◆ Excerpted data:
▬▬▬▬▬▬▬▬▬▬

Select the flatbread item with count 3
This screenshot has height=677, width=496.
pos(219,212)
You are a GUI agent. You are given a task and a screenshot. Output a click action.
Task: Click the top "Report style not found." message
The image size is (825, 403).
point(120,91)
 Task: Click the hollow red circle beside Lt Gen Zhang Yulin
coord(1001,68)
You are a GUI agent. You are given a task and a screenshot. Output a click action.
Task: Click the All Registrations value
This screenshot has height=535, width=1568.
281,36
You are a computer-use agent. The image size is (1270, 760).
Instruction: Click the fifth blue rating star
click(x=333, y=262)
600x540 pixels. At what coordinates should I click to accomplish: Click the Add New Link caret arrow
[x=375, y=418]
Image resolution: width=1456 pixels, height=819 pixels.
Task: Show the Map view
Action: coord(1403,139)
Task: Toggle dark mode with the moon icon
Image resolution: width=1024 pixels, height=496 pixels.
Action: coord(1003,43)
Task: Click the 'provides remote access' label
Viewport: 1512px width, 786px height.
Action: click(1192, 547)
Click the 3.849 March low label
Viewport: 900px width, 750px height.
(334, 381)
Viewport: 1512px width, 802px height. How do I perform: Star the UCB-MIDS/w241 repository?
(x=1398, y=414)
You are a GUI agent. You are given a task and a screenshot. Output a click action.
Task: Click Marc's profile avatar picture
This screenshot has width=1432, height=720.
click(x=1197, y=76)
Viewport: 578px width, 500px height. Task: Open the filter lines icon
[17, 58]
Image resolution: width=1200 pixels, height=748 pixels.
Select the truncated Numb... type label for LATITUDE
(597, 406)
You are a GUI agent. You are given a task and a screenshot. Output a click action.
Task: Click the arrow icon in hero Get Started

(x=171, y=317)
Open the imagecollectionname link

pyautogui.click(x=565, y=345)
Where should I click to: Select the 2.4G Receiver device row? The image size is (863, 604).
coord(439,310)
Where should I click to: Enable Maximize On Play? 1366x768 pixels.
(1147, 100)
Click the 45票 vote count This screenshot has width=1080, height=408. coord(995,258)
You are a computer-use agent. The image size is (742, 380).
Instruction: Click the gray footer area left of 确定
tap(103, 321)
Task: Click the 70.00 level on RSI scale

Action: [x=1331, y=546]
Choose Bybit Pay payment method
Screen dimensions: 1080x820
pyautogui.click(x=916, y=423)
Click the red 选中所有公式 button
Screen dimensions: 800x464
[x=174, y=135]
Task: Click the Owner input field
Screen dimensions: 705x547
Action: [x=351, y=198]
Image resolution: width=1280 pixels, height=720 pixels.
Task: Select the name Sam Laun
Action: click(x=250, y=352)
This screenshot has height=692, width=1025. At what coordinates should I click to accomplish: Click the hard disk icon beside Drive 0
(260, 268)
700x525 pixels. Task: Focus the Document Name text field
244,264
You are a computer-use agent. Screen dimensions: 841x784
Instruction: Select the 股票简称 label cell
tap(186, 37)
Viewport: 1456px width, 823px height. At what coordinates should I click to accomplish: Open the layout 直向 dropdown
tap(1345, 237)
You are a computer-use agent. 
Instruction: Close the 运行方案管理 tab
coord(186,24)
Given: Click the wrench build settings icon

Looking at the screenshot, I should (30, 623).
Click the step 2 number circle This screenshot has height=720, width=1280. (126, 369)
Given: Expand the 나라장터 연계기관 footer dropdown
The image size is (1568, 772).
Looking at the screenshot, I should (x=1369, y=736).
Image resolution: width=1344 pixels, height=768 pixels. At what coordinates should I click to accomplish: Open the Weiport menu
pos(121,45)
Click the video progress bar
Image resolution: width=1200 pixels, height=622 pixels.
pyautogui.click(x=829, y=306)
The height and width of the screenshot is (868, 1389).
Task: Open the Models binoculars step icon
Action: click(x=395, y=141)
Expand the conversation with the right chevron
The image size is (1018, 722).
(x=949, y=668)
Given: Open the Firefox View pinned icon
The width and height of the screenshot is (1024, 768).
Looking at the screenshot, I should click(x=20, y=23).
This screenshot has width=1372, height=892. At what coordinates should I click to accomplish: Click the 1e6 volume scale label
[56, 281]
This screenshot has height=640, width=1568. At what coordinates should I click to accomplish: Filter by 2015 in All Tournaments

▬▬▬▬▬▬▬▬▬▬

◆ What is needed: Can you set out every line of the data above as a Markdown table with the columns "Row" and "Line", numbering each row and omitting blank lines?

◆ Finished exercise:
| Row | Line |
|---|---|
| 1 | Select the flatbread item with count 3 |
| 2 | This screenshot has height=677, width=496. |
| 3 | pos(219,212) |
| 4 | You are a GUI agent. You are given a task and a screenshot. Output a click action. |
| 5 | Task: Click the top "Report style not found." message |
| 6 | The image size is (825, 403). |
| 7 | point(120,91) |
| 8 |  Task: Click the hollow red circle beside Lt Gen Zhang Yulin |
| 9 | coord(1001,68) |
| 10 | You are a GUI agent. You are given a task and a screenshot. Output a click action. |
| 11 | Task: Click the All Registrations value |
| 12 | This screenshot has height=535, width=1568. |
| 13 | 281,36 |
| 14 | You are a computer-use agent. The image size is (1270, 760). |
| 15 | Instruction: Click the fifth blue rating star |
| 16 | click(x=333, y=262) |
| 17 | 600x540 pixels. At what coordinates should I click to accomplish: Click the Add New Link caret arrow |
| 18 | [x=375, y=418] |
| 19 | Image resolution: width=1456 pixels, height=819 pixels. |
| 20 | Task: Show the Map view |
| 21 | Action: coord(1403,139) |
| 22 | Task: Toggle dark mode with the moon icon |
| 23 | Image resolution: width=1024 pixels, height=496 pixels. |
| 24 | Action: coord(1003,43) |
| 25 | Task: Click the 'provides remote access' label |
| 26 | Viewport: 1512px width, 786px height. |
| 27 | Action: click(1192, 547) |
| 28 | Click the 3.849 March low label |
| 29 | Viewport: 900px width, 750px height. |
| 30 | (334, 381) |
| 31 | Viewport: 1512px width, 802px height. How do I perform: Star the UCB-MIDS/w241 repository? |
| 32 | (x=1398, y=414) |
| 33 | You are a GUI agent. You are given a task and a screenshot. Output a click action. |
| 34 | Task: Click Marc's profile avatar picture |
| 35 | This screenshot has width=1432, height=720. |
| 36 | click(x=1197, y=76) |
| 37 | Viewport: 578px width, 500px height. Task: Open the filter lines icon |
| 38 | [17, 58] |
| 39 | Image resolution: width=1200 pixels, height=748 pixels. |
| 40 | Select the truncated Numb... type label for LATITUDE |
| 41 | (597, 406) |
| 42 | You are a GUI agent. You are given a task and a screenshot. Output a click action. |
| 43 | Task: Click the arrow icon in hero Get Started |
| 44 | (x=171, y=317) |
| 45 | Open the imagecollectionname link |
| 46 | pyautogui.click(x=565, y=345) |
| 47 | Where should I click to: Select the 2.4G Receiver device row? The image size is (863, 604). |
| 48 | coord(439,310) |
| 49 | Where should I click to: Enable Maximize On Play? 1366x768 pixels. |
| 50 | (1147, 100) |
| 51 | Click the 45票 vote count This screenshot has width=1080, height=408. coord(995,258) |
| 52 | You are a computer-use agent. The image size is (742, 380). |
| 53 | Instruction: Click the gray footer area left of 确定 |
| 54 | tap(103, 321) |
| 55 | Task: Click the 70.00 level on RSI scale |
| 56 | Action: [x=1331, y=546] |
| 57 | Choose Bybit Pay payment method |
| 58 | Screen dimensions: 1080x820 |
| 59 | pyautogui.click(x=916, y=423) |
| 60 | Click the red 选中所有公式 button |
| 61 | Screen dimensions: 800x464 |
| 62 | [x=174, y=135] |
| 63 | Task: Click the Owner input field |
| 64 | Screen dimensions: 705x547 |
| 65 | Action: [x=351, y=198] |
| 66 | Image resolution: width=1280 pixels, height=720 pixels. |
| 67 | Task: Select the name Sam Laun |
| 68 | Action: click(x=250, y=352) |
| 69 | This screenshot has height=692, width=1025. At what coordinates should I click to accomplish: Click the hard disk icon beside Drive 0 |
| 70 | (260, 268) |
| 71 | 700x525 pixels. Task: Focus the Document Name text field |
| 72 | 244,264 |
| 73 | You are a computer-use agent. Screen dimensions: 841x784 |
| 74 | Instruction: Select the 股票简称 label cell |
| 75 | tap(186, 37) |
| 76 | Viewport: 1456px width, 823px height. At what coordinates should I click to accomplish: Open the layout 直向 dropdown |
| 77 | tap(1345, 237) |
| 78 | You are a computer-use agent.  |
| 79 | Instruction: Close the 运行方案管理 tab |
| 80 | coord(186,24) |
| 81 | Given: Click the wrench build settings icon |
| 82 | Looking at the screenshot, I should (30, 623). |
| 83 | Click the step 2 number circle This screenshot has height=720, width=1280. (126, 369) |
| 84 | Given: Expand the 나라장터 연계기관 footer dropdown |
| 85 | The image size is (1568, 772). |
| 86 | Looking at the screenshot, I should (x=1369, y=736). |
| 87 | Image resolution: width=1344 pixels, height=768 pixels. At what coordinates should I click to accomplish: Open the Weiport menu |
| 88 | pos(121,45) |
| 89 | Click the video progress bar |
| 90 | Image resolution: width=1200 pixels, height=622 pixels. |
| 91 | pyautogui.click(x=829, y=306) |
| 92 | The height and width of the screenshot is (868, 1389). |
| 93 | Task: Open the Models binoculars step icon |
| 94 | Action: click(x=395, y=141) |
| 95 | Expand the conversation with the right chevron |
| 96 | The image size is (1018, 722). |
| 97 | (x=949, y=668) |
| 98 | Given: Open the Firefox View pinned icon |
| 99 | The width and height of the screenshot is (1024, 768). |
| 100 | Looking at the screenshot, I should click(x=20, y=23). |
| 101 | This screenshot has width=1372, height=892. At what coordinates should I click to accomplish: Click the 1e6 volume scale label |
| 102 | [56, 281] |
| 103 | This screenshot has height=640, width=1568. At what coordinates should I click to accomplish: Filter by 2015 in All Tournaments |